#### [ACTIVITY]
Repeat all of the data word for word so that only the pictures are missing from the copy.

Pixel coordinate grounding data
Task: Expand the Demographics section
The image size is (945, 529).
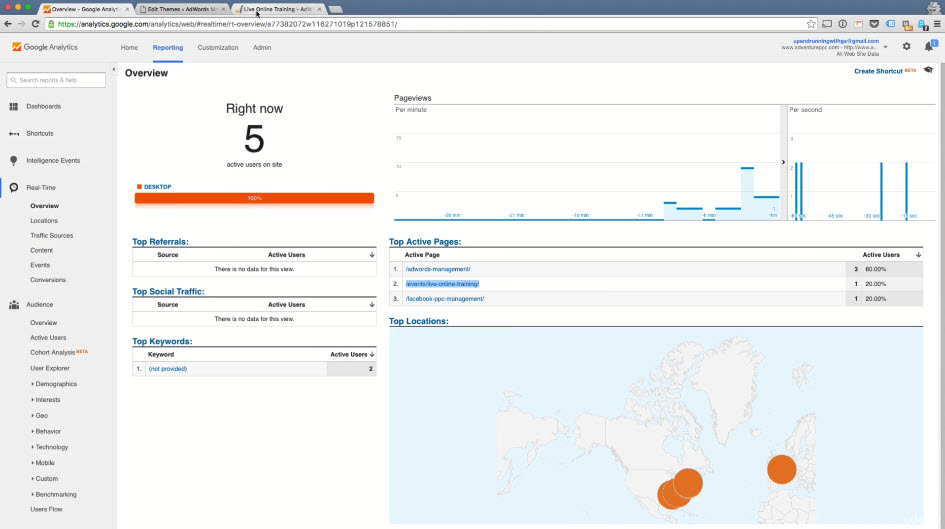Action: 56,384
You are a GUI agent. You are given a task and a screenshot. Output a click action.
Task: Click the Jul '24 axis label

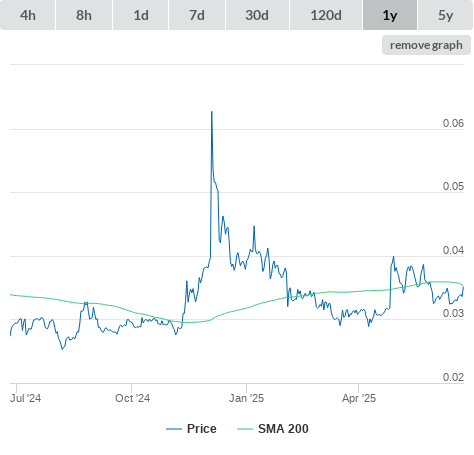click(25, 398)
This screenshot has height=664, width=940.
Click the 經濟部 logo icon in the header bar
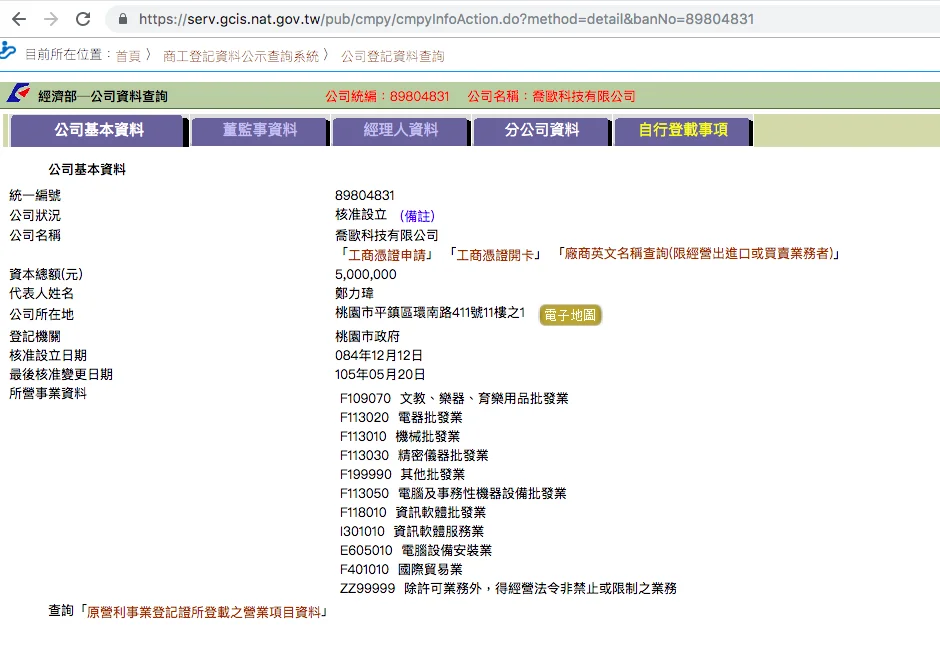point(18,95)
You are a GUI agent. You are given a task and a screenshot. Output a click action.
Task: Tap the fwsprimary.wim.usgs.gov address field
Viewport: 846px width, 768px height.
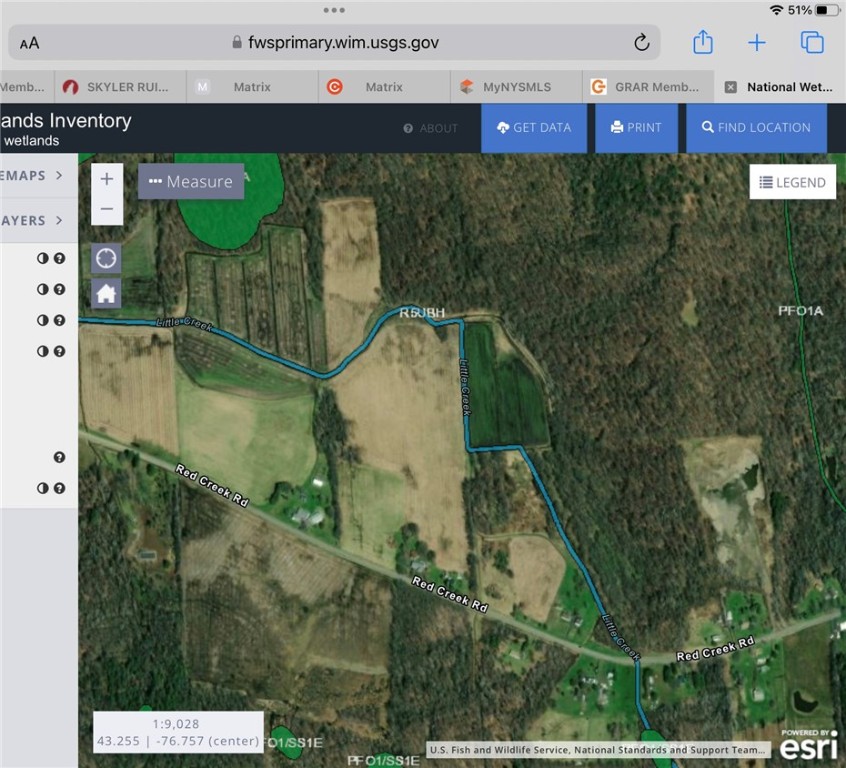click(x=335, y=42)
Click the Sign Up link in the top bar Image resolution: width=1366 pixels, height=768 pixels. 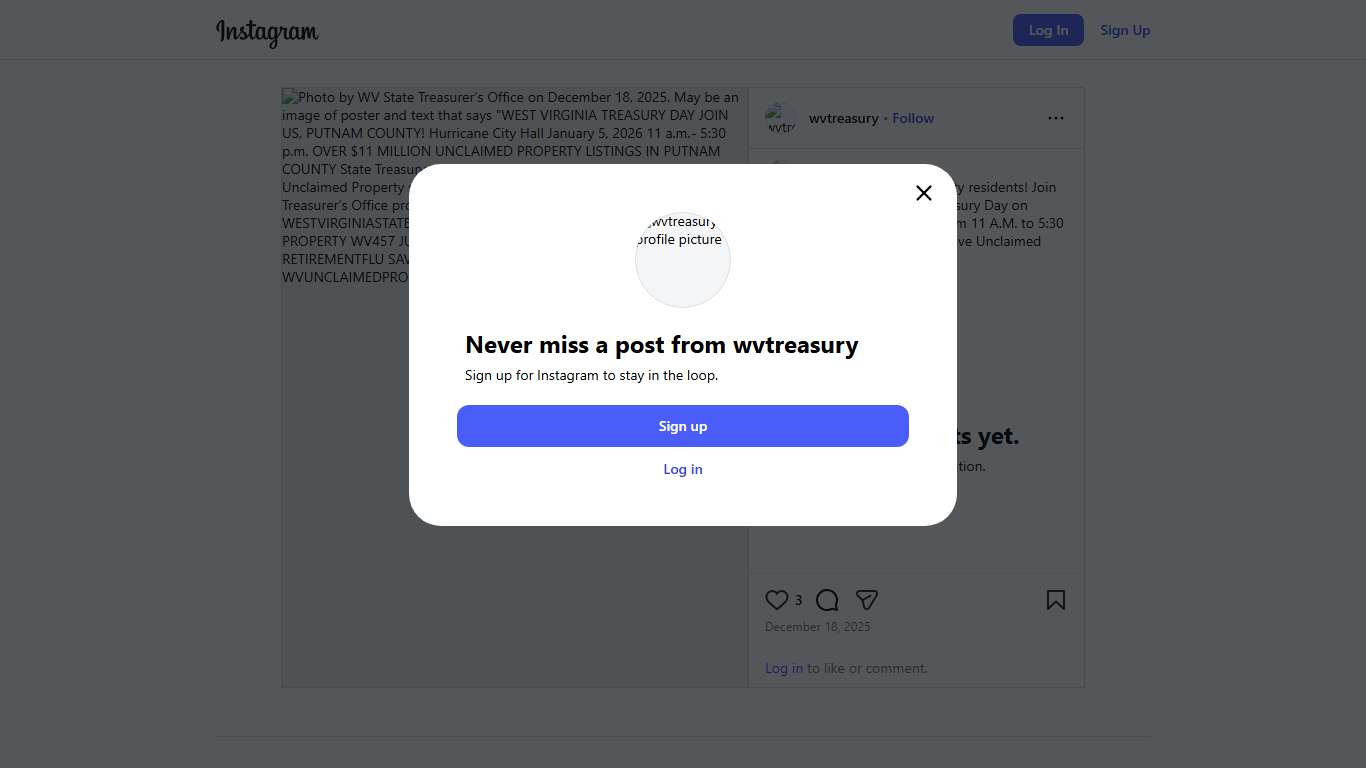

#### [TASK RESPONSE]
Task: Expand the Demographics section
The image size is (945, 529).
Action: 56,384
You are a GUI agent. You are given a task and a screenshot. Output a click action.
Task: Click the Jul '24 axis label

click(25, 398)
This screenshot has height=664, width=940.
Click the 經濟部 logo icon in the header bar
point(18,95)
You are a GUI agent. You are given a task and a screenshot. Output a click action.
Task: Tap the fwsprimary.wim.usgs.gov address field
Viewport: 846px width, 768px height.
click(x=335, y=42)
Click the Sign Up link in the top bar Image resolution: width=1366 pixels, height=768 pixels. 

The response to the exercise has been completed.